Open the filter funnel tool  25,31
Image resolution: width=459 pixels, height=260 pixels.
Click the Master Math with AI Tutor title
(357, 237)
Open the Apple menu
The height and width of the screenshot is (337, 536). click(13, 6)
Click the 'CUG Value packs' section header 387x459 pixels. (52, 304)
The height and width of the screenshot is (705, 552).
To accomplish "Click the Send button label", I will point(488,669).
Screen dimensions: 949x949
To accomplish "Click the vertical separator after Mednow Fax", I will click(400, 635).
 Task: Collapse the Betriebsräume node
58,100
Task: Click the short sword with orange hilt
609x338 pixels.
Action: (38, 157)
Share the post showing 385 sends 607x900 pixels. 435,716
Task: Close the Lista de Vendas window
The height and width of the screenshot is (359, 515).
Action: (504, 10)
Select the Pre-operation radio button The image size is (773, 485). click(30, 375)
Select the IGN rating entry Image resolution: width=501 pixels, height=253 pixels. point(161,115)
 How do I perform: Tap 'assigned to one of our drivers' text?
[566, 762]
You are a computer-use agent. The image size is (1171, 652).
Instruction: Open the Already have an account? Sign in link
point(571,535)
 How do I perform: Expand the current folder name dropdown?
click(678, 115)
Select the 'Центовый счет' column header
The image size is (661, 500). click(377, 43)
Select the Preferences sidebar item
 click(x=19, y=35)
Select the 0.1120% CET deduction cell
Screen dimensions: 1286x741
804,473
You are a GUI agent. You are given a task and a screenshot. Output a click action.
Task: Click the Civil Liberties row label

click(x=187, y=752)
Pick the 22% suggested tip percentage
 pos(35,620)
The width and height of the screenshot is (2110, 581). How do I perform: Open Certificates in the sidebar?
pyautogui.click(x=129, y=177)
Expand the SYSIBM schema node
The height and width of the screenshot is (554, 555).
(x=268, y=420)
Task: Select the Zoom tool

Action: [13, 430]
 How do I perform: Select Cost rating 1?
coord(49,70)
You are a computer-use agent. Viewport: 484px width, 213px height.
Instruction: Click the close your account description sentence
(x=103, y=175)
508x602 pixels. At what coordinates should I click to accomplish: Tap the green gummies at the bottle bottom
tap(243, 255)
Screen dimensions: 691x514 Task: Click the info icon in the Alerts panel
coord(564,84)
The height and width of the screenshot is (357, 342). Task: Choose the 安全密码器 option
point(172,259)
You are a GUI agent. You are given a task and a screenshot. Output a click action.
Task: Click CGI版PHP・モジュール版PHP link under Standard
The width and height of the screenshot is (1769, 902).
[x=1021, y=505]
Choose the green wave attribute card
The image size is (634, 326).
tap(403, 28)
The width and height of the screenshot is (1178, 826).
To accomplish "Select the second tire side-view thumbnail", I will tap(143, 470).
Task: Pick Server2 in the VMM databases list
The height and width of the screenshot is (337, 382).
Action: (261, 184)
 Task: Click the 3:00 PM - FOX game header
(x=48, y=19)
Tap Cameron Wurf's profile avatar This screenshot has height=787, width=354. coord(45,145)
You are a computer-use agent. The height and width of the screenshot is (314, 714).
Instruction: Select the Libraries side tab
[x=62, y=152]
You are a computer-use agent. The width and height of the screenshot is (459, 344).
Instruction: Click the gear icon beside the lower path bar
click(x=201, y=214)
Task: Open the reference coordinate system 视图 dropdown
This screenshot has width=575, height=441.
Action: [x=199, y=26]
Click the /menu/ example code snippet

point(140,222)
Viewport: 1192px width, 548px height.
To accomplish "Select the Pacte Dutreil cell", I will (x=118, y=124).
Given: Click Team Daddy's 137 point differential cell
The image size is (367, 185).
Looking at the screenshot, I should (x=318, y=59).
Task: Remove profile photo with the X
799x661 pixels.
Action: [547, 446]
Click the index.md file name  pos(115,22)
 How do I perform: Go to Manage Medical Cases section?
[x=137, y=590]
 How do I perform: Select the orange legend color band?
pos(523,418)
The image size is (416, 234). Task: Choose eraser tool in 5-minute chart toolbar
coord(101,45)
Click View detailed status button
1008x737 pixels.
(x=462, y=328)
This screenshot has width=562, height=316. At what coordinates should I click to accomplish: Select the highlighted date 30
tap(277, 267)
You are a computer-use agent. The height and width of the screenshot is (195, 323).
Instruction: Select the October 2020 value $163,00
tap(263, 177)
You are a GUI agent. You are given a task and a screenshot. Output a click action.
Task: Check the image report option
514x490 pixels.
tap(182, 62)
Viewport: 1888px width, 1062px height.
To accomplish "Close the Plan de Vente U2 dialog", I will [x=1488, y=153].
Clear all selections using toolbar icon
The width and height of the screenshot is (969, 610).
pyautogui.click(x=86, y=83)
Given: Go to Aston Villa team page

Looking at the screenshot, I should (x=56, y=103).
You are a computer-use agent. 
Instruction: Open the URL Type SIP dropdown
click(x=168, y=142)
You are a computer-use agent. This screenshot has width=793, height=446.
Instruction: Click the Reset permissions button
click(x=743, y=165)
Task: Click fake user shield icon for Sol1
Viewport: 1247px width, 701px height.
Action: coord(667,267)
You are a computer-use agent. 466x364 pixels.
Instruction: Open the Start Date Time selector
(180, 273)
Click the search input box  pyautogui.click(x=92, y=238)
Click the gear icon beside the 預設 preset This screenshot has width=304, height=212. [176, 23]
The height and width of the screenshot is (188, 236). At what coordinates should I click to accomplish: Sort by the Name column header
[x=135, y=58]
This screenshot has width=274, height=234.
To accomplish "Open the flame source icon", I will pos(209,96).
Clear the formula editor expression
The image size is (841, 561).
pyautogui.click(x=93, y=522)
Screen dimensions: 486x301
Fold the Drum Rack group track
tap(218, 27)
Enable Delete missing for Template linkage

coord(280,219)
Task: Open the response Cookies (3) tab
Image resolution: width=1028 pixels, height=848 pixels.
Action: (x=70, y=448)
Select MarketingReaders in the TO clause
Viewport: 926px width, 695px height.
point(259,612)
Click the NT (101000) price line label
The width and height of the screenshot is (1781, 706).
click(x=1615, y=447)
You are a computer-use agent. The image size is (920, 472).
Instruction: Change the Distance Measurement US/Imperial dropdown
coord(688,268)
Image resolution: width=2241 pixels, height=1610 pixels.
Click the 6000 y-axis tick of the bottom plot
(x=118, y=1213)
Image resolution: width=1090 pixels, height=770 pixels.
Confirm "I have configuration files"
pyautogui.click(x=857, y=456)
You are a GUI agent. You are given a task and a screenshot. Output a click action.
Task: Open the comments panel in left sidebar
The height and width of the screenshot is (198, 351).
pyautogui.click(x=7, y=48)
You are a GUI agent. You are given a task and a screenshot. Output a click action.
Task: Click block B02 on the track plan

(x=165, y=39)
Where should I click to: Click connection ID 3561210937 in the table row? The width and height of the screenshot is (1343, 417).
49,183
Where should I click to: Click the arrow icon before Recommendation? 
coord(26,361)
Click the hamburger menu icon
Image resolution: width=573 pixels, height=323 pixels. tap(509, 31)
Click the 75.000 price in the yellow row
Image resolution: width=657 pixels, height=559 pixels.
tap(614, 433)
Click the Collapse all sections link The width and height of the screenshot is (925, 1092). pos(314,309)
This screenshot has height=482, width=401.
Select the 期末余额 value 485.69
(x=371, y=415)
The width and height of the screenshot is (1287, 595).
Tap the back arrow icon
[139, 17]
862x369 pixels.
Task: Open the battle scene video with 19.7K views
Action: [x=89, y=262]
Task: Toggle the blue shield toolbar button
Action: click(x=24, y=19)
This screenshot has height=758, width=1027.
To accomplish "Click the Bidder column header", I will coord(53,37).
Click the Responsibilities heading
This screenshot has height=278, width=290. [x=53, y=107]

=======

## WHAT THE EXERCISE ASKS
Would you please copy exactly the part of the entries above that begins at the line containing "Clear the formula editor expression" and ends at the line containing "You are a computer-use agent. The image size is (920, 472).", both lines included?

## WRITTEN REPLY
Clear the formula editor expression
The image size is (841, 561).
pyautogui.click(x=93, y=522)
Screen dimensions: 486x301
Fold the Drum Rack group track
tap(218, 27)
Enable Delete missing for Template linkage

coord(280,219)
Task: Open the response Cookies (3) tab
Image resolution: width=1028 pixels, height=848 pixels.
Action: (x=70, y=448)
Select MarketingReaders in the TO clause
Viewport: 926px width, 695px height.
point(259,612)
Click the NT (101000) price line label
The width and height of the screenshot is (1781, 706).
click(x=1615, y=447)
You are a computer-use agent. The image size is (920, 472).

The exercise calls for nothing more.